• [Tasks]
1. In the passage on stray animals, copy the words from "Dr. Heitz explained" up to and including "Dr. Heitz said.", substituting "managed colony" for "controlled group".
2. Name every person mentioned in the passage on stray animals.

• [Text section]
▼▼▼

Both Dr. Heitz and Al Moosa said that the trap-neuter-release movement is the best way forward.
“The solution is trap-neuter-release, area by area. There must also be education and awareness with the people who live here that they have to coexist with animals peacefully. At the end of the day, these animals were created by God, and the earth belongs to all living beings,” said Al Moosa.
Dr. Heitz explained that it is crucial that a controlled group of strays are released into the streets again, as shooting them down or removing them from the area only makes the stray situation worse.
“Neutering suppresses territorial behavior by animals. The controlled group would therefore occupy territory and would outnumber any stray unneutered animals. In the meantime, the dog population would naturally die off and keep at a reasonable population level,” Dr. Heitz said.
“Of course, new dogs will try to invade, but this is where group monitoring and group feeding comes in. Then any new incoming dogs would be easily identified and neutered,” she added.
Another animal rights activist, Varsha Karnik, echoed this need for positive perception of stray animals.

▲▲▲

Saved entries
▼▼▼

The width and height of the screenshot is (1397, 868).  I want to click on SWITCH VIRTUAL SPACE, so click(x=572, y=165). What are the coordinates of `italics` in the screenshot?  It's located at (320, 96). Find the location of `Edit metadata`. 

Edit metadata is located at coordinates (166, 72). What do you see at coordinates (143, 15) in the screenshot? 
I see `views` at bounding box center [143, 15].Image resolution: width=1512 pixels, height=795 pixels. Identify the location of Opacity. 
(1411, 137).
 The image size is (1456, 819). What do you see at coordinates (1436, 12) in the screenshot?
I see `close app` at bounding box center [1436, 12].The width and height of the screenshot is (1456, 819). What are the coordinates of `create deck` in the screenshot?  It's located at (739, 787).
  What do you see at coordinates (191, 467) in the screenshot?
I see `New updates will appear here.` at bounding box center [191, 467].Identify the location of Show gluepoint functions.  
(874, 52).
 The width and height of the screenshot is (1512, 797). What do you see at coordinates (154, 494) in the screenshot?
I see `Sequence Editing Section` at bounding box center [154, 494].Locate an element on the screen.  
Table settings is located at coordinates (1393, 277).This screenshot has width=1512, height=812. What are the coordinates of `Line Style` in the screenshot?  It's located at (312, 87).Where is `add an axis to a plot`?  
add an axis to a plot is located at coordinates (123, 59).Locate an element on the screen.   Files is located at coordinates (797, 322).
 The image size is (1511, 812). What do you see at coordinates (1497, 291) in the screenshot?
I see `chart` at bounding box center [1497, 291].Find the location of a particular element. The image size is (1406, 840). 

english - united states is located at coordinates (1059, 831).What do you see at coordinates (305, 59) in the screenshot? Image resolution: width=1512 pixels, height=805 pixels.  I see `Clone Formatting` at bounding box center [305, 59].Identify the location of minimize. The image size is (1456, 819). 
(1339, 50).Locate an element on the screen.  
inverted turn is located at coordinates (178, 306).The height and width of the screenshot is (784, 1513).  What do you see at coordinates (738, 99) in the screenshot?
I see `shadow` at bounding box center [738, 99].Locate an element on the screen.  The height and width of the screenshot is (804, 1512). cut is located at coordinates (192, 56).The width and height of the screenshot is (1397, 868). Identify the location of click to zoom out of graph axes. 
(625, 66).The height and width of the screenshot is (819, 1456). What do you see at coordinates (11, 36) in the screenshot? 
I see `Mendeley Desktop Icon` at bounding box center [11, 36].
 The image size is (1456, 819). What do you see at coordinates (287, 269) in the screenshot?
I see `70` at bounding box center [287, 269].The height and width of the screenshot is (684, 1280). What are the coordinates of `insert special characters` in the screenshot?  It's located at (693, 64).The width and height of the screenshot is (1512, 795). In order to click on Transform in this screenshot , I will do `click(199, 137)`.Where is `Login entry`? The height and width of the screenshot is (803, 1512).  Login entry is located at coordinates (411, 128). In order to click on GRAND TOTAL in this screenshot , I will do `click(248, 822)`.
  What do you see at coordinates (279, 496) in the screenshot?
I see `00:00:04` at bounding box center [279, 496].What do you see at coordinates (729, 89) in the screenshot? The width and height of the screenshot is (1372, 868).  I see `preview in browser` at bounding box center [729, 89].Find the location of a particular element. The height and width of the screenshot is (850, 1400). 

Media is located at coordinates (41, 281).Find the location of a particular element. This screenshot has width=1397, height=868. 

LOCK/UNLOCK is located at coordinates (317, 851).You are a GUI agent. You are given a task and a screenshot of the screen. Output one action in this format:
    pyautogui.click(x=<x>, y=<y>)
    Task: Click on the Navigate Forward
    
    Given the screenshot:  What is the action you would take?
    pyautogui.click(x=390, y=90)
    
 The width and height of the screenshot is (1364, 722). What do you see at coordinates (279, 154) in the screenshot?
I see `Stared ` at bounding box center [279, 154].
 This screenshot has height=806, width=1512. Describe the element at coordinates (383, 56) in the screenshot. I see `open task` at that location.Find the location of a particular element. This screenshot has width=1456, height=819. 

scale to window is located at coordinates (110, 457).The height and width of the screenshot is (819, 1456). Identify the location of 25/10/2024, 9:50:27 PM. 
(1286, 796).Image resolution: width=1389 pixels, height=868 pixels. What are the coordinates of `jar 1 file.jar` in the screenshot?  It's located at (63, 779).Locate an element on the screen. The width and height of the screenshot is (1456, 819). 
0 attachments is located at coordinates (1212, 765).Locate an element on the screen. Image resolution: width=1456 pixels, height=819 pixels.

▲▲▲

• [Exercise responses]
1.
Dr. Heitz explained that it is crucial that a managed colony of strays are released into the streets again, as shooting them down or removing them from the area only makes the stray situation worse.
“Neutering suppresses territorial behavior by animals. The managed colony would therefore occupy territory and would outnumber any stray unneutered animals. In the meantime, the dog population would naturally die off and keep at a reasonable population level,” Dr. Heitz said.

2. Dr. Heitz, Al Moosa, Varsha Karnik